Trump will hold a gathering of evangelical leaders at the end of the month. But it's led by Paula White, a Florida televangelist who preaches the "prosperity gospel" — a belief that it's God's will to financially bless devout Christians, something controversial in many evangelical circles.
Can The Support Of The Rank-And-File Last?
Throughout the summer, Trump defied political gravity. After each gaffe that would have been fatal for a conventional candidate, Trump has instead only soared.
The large field of candidates is helping Trump with evangelicals. There isn't one candidate the religious right has rallied around, so their support is split.
Guth, for one, is skeptical Trump's appeal can last. "I think as time goes on, many people in the evangelical community will begin to have reservations," he predicted. "Some of that fascination with Trump will eventually wear off once they become more aware of his downside."
It very well could be that as religious conservatives learn more about Trump's positions or another candidate connects as the primaries get closer, their support fades.

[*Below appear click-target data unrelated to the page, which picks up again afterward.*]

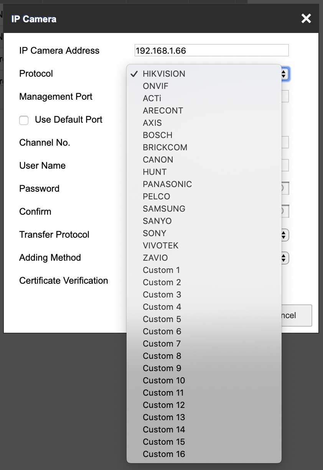Choose SONY in the protocol list

coord(154,233)
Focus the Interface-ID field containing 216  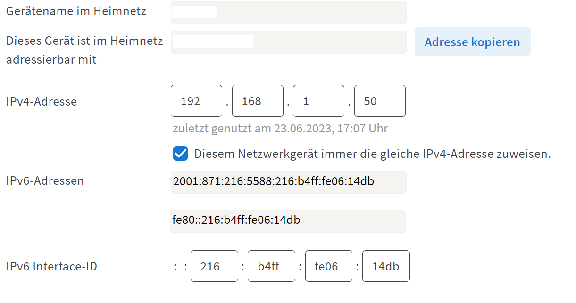(214, 266)
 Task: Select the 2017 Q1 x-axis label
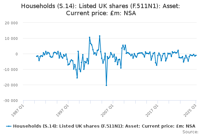(x=153, y=109)
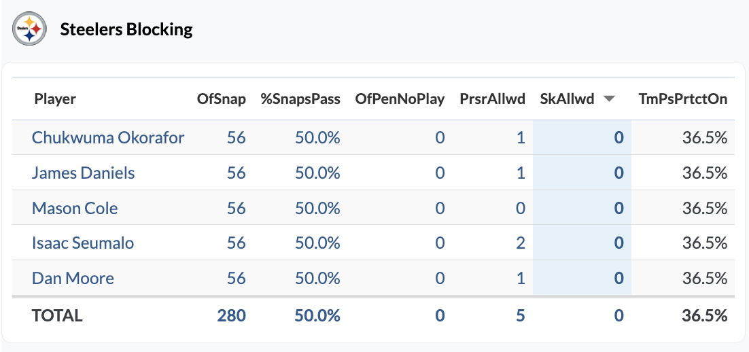Select the TOTAL row label
This screenshot has height=352, width=749.
point(57,315)
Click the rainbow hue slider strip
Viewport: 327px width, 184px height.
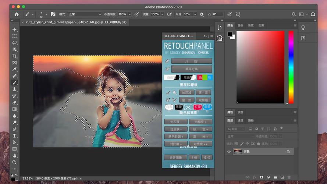(291, 66)
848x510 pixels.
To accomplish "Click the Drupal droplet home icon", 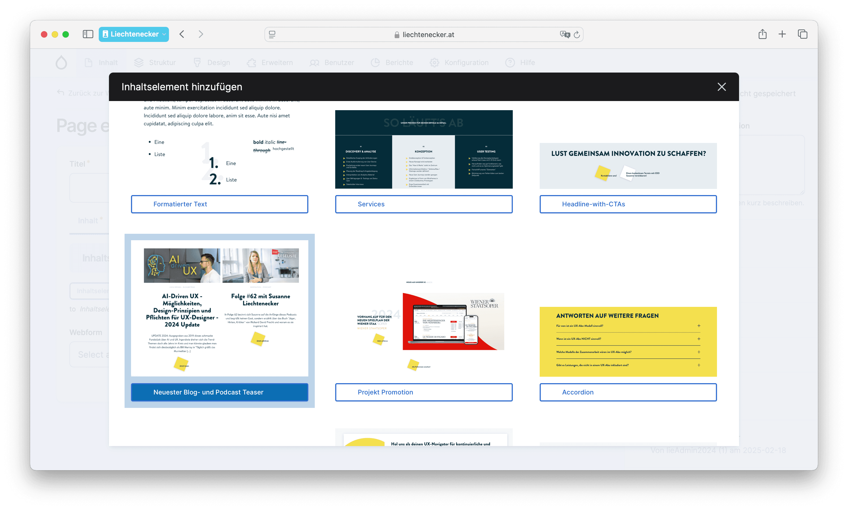I will (x=61, y=62).
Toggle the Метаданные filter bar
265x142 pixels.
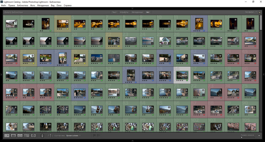pyautogui.click(x=137, y=12)
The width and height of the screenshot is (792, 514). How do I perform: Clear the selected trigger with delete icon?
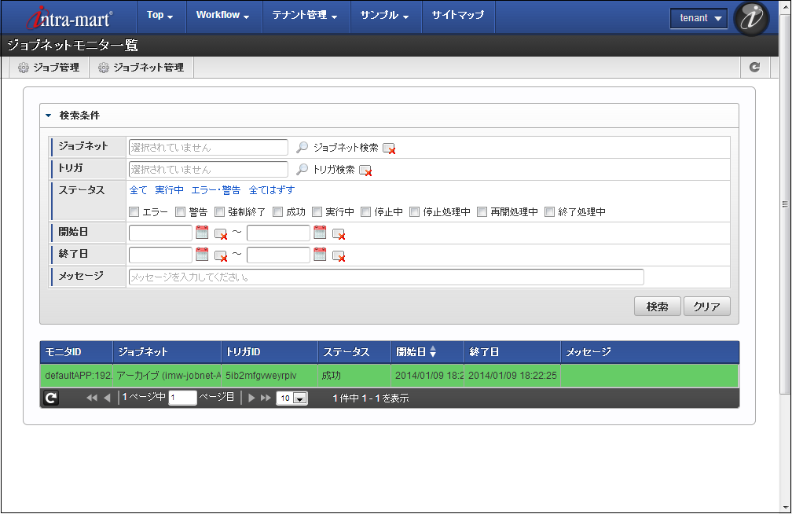[365, 170]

But Moore conceded that evangelicals have not always supported the candidate who lines up exactly with what they believe. But even of those candidates, they were always men who espoused a legitimate moral turnaround.

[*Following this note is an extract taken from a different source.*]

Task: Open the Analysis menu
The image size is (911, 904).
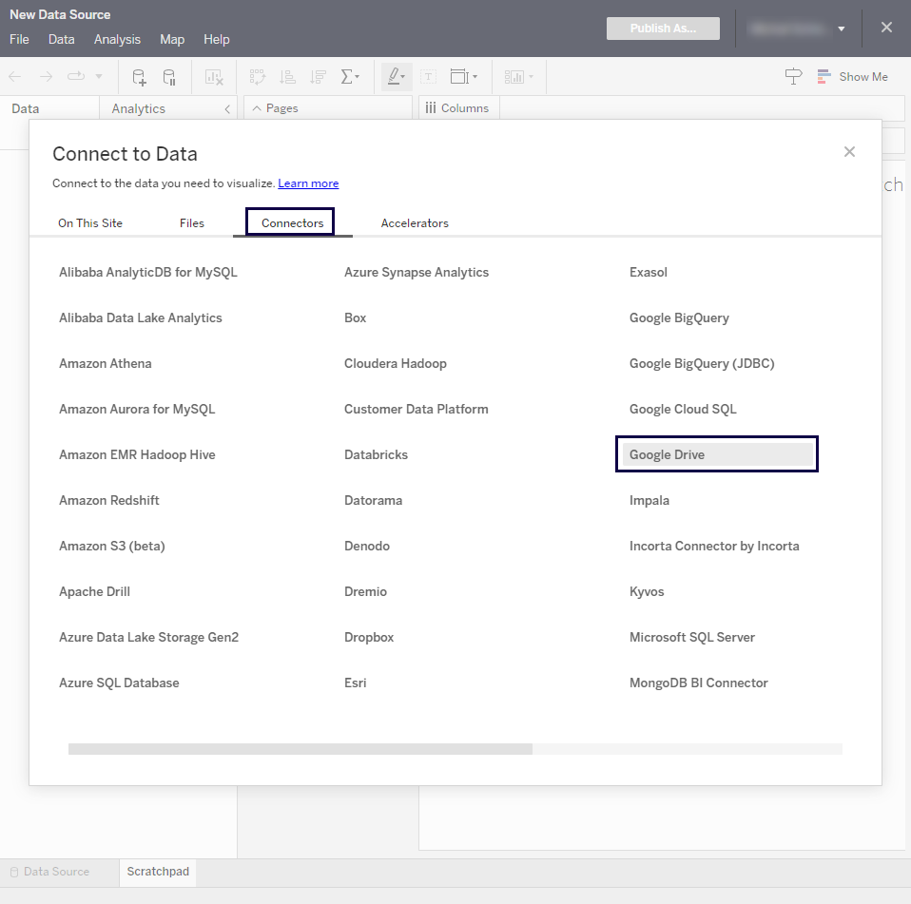Action: [117, 39]
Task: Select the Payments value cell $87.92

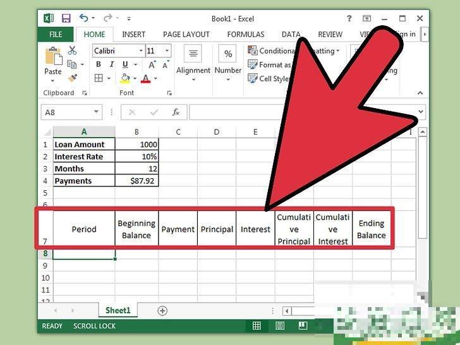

Religious conservatives are credited with fueling George W. Bush's 2000 election and 2004 re-election despite his past with drugs and alcohol. And one of their heroes is Ronald Reagan, who himself was divorced.
Bush, of course, is the quintessential redemption story. While he never expressed publicly that he was "born again," he did point to a 1985 conversation with the aforementioned Billy Graham. Bush wrote in his 1999 autobiography, A Charge to Keep, that Graham "planted a mustard seed in my soul, a seed that grew over the next year."
Trump has pointed to no such conversion.
"As of right now, Donald Trump is the incarnation of a bumper sticker," Moore said. "The support for Donald Trump is a way of sending message of anger with the status quo, and there are many people angered with the status quo. But I don't think that that necessarily translates into people wanting to hand the nuclear codes to that living bumper sticker."